PySpark Connect Client
The `pyspark-client` is the Python Spark Connect client for Apache Spark, providing a decoupled client-server architecture that enables remote connectivity to Spark clusters using the DataFrame API. It uses gRPC and Apache Arrow for efficient communication. The library is part of the broader Apache Spark project and is actively developed, with releases typically aligning with Apache Spark's minor and major version updates. The current version is 4.1.1, supporting Spark 4.1.1.
Warnings
- gotcha Spark Connect operates on a decoupled client-server architecture. This means your client application does not run in the same JVM process as the Spark driver. Consequently, direct access to the underlying Java Virtual Machine (JVM) objects (e.g., `df._jdf`) via Py4J, common in traditional PySpark, is not possible.

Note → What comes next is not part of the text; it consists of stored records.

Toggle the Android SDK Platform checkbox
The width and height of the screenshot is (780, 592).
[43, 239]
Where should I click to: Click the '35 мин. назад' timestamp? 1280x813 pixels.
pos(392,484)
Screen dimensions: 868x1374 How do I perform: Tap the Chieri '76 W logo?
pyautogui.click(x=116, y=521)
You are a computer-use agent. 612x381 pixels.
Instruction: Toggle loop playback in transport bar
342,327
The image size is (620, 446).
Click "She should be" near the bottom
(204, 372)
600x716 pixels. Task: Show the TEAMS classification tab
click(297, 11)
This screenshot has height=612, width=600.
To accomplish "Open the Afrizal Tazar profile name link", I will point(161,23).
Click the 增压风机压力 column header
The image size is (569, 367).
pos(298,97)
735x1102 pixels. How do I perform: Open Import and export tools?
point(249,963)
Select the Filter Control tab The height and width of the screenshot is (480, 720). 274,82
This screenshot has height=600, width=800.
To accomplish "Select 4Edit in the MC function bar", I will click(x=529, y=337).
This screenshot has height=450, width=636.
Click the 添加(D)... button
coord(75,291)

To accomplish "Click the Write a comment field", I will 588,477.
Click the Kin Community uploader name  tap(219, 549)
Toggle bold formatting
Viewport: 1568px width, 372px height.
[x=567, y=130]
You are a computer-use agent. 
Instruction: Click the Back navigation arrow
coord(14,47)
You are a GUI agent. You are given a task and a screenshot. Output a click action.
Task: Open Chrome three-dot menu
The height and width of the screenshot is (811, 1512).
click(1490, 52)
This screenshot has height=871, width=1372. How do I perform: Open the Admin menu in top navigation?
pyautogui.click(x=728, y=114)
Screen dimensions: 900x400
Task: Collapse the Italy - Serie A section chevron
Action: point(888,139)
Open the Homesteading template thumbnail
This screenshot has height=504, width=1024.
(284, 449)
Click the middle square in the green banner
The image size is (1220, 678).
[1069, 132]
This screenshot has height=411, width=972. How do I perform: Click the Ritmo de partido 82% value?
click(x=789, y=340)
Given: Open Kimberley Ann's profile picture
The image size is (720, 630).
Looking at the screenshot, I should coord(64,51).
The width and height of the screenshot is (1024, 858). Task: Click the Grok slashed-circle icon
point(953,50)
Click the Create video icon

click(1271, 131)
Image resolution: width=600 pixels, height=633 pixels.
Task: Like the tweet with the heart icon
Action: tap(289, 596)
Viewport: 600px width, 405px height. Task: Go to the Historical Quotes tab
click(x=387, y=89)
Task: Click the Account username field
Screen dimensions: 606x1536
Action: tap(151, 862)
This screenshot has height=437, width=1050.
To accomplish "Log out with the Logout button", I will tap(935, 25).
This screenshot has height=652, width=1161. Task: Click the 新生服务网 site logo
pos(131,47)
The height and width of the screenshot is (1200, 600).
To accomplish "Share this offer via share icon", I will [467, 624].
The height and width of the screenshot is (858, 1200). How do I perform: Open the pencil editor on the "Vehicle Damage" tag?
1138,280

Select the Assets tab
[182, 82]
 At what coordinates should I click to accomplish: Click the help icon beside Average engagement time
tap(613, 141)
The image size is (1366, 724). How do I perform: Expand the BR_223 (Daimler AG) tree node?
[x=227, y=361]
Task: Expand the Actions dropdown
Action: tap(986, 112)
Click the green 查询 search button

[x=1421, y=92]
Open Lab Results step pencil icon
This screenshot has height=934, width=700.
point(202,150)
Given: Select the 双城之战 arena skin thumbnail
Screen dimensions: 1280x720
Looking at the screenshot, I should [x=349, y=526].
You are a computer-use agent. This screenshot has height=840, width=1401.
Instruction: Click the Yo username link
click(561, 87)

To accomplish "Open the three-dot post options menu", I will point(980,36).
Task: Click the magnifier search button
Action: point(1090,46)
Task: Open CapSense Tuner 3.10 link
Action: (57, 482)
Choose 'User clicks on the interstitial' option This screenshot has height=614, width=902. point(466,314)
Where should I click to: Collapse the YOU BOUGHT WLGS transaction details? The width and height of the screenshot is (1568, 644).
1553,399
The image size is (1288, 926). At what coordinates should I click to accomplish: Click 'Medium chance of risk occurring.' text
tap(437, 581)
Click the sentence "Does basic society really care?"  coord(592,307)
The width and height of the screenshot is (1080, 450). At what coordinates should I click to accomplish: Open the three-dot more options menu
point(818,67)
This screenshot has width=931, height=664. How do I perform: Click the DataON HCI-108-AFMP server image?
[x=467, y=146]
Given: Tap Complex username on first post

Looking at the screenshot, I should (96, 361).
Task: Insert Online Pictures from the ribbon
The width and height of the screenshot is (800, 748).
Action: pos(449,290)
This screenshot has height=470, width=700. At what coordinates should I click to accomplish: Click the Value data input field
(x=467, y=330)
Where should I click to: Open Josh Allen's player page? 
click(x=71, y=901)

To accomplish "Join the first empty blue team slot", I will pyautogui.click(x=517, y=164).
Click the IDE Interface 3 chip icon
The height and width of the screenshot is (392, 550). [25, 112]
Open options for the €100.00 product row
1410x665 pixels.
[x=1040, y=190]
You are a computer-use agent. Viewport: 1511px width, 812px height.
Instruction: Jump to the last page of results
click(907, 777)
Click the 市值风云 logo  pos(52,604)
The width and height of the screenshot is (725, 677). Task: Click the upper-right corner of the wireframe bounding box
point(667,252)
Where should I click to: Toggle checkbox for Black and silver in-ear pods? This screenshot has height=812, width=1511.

- gotcha The `pyspark-client` is a client library only. It does not include or automatically start a Spark cluster or Spark Connect server. You must have a Spark Connect server running and accessible (e.g., via `start-connect-server.sh` from a full Spark distribution) before your client application can connect.
- breaking Starting with Spark 4.0, ANSI SQL mode is enabled by default (`spark.sql.ansi.enabled` set to `true`). This changes how SQL operations handle invalid or undefined results. Operations that previously returned `NULL` (e.g., division by zero, invalid casts) will now throw runtime exceptions.
- breaking PySpark 4.1 (and thus `pyspark-client` 4.1.1) drops support for Python 3.9. Additionally, minimum required versions for `pyarrow` and `pandas` have been raised to `pyarrow>=15.0.0` and `pandas>=2.2.0`.
- gotcha In Spark 4.1, `DataFrame['name']` on the Spark Connect Python Client no longer eagerly validates the column name. This means misspelled or non-existent column names might not raise an error until later in execution.
Install
-
pip install pyspark-client -
pip install pyspark[connect]
Imports
- SparkSession
from pyspark.sql.connect.session import SparkSession
from pyspark.sql import SparkSession
Quickstart
import os
from pyspark.sql import SparkSession
from pyspark.sql.functions import lit
# Ensure a Spark Connect server is running, e.g., via ./sbin/start-connect-server.sh
# The default address is sc://localhost:15002
# Connect to the Spark Connect server
spark = SparkSession.builder.remote(os.environ.get('SPARK_CONNECT_SERVER_URL', 'sc://localhost:15002')).getOrCreate()
# Create a DataFrame
df = spark.range(10).withColumn("hello", lit("world"))
# Show the DataFrame
df.show()
# Perform a simple operation
result = df.filter(df.id > 5).count()
print(f"Count of rows with id > 5: {result}")
spark.stop()